SELECTED EXCERPT
“There might be no other place in the world as good as where I am going to take you,” textile weaver Joël Andrianomearisoa told me as he showed me around his Biennale exhibit.
He led me through a series of thick floor to ceiling curtains that divided the art works at the Museum of Contemporary Art.
His abstract textile installation veils and drifts between solid descriptions of space, shifting with our perceptions of what we can and can’t see.
The works being shown at the 22nd Biennale of Sydney Nirin 2020 deal with ideas of floating through space and playing with perceptions of memory and emotion.
And importantly the Biennale currently remains open with various safeguards against the coronavirus and is free to get in.
Presenting 101 artists, 700 works and 600 events over 87 days, the exhibition is one of the most important showcases of the work of innovative Australian and international artists. In a media preview I spoke with various artists abut the cutting edge show, which is appropriate as nirin means ‘edge’ in the Wiradjuri language.
Barbara Moore, CEO of Biennale of Sydney, said the exhibition draws heavily on Aboriginal communities such as the Gadigal people of the Eora Nation and Boorooberongal people of the Dharug Nation and the presentation of art on their ancestral land and waters.
Brooke Andrew, Artistic Director who arranged the Biennale event, said: “Nirin is a safe place for people to honour mutual respect and the diversity of expression and thoughts that empower us all.”
He added Nirin pushes audiences to see beyond what they know, to challenge history, to be a part of the story and to immerse themselves in inspiration and imagined futures.
Among the other works a large-scale textural installation by one of the artists being exhibited Josep Grau-Garriga, Retauledeis penjats (Altarpiece of the Hanged People) 1972-76, acts as a gesture of memorialisation within a context where histories of war and martyrdom are interwoven.
On Cockatoo Island, we meet a few aboriginal artists from Iltja Ntjarra, Namatjira School of Art.

EXERCISES TO COMPLETE
1) In the Biennale of Sydney article, what does "nirin" mean in the Wiradjuri language?
2) Reproduce the Biennale of Sydney article's passage starting at "He added Nirin" and ending at "School of Art.", substituting "textile" for "textural".

GIVEN DATA
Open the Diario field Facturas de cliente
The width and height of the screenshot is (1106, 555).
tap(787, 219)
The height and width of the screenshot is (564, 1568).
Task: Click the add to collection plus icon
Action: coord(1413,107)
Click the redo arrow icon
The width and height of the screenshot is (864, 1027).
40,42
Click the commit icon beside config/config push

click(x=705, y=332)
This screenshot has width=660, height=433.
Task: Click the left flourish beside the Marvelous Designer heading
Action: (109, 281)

==

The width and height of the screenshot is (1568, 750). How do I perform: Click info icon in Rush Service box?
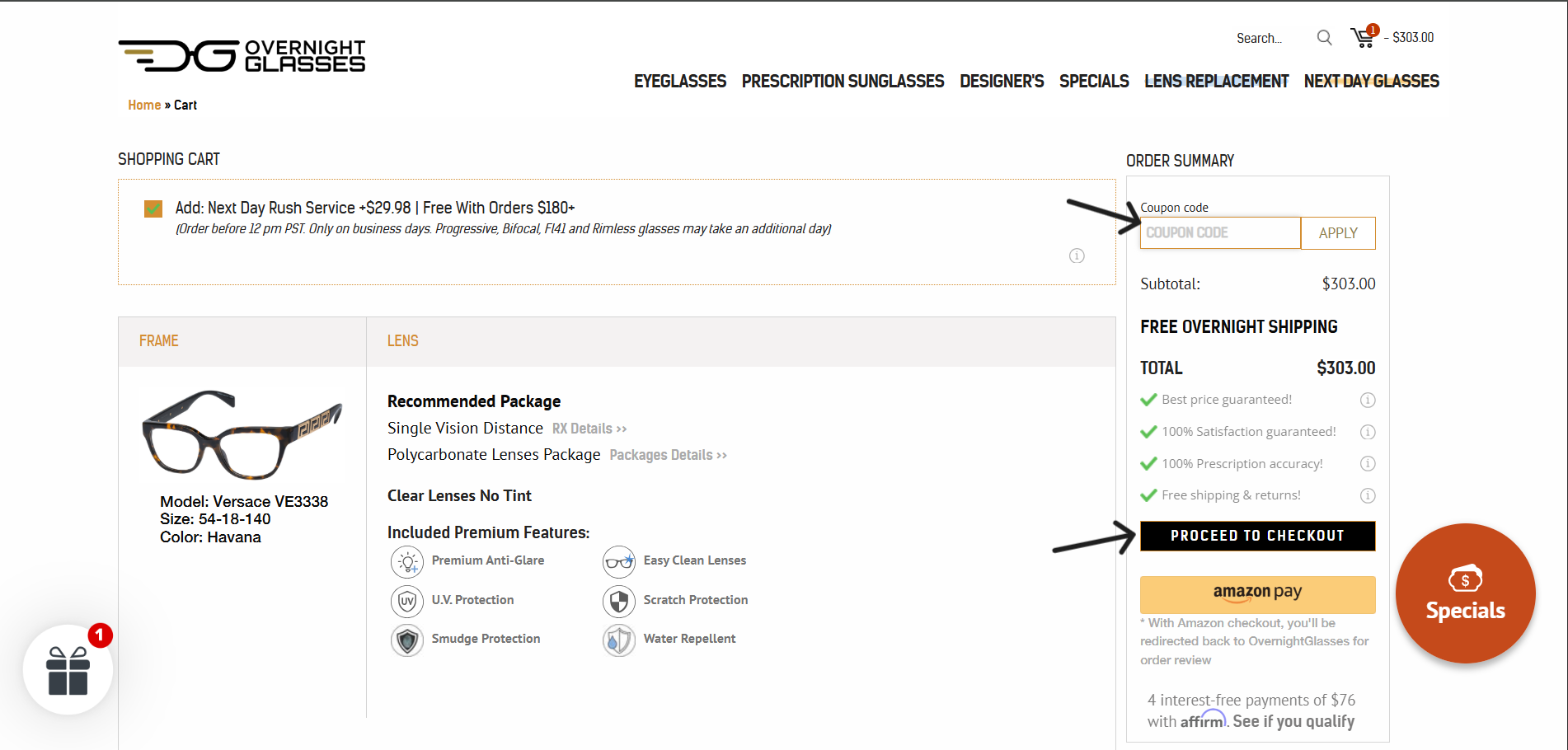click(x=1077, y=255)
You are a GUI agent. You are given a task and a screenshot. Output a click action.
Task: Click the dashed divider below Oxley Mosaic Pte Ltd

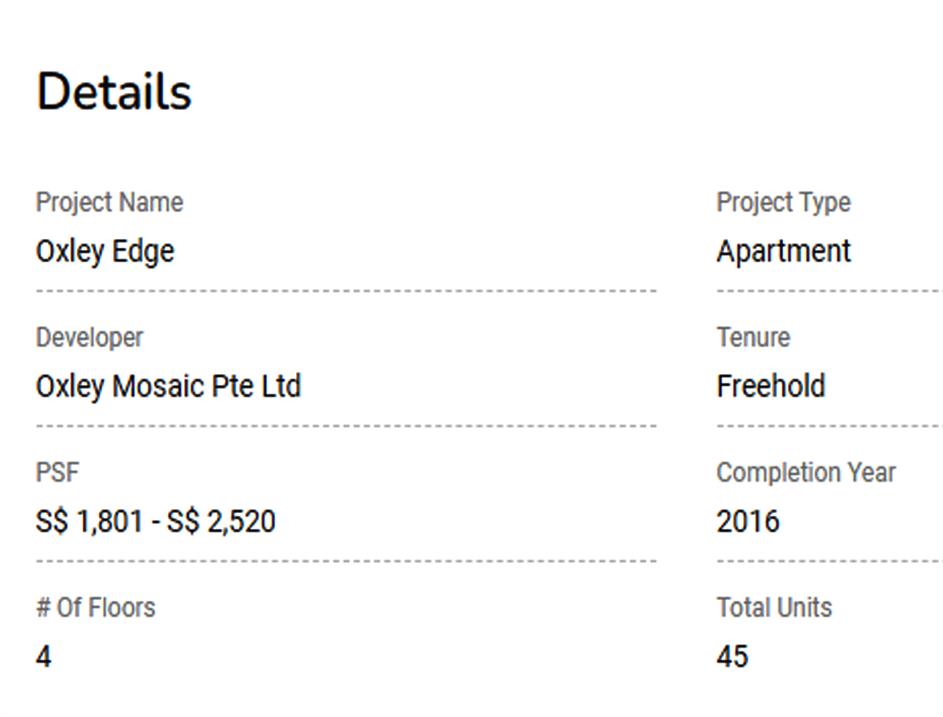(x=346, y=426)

ANSWERS FOR EACH ITEM
1) It means "edge."

2)
He added Nirin pushes audiences to see beyond what they know, to challenge history, to be a part of the story and to immerse themselves in inspiration and imagined futures.
Among the other works a large-scale textile installation by one of the artists being exhibited Josep Grau-Garriga, Retauledeis penjats (Altarpiece of the Hanged People) 1972-76, acts as a gesture of memorialisation within a context where histories of war and martyrdom are interwoven.
On Cockatoo Island, we meet a few aboriginal artists from Iltja Ntjarra, Namatjira School of Art.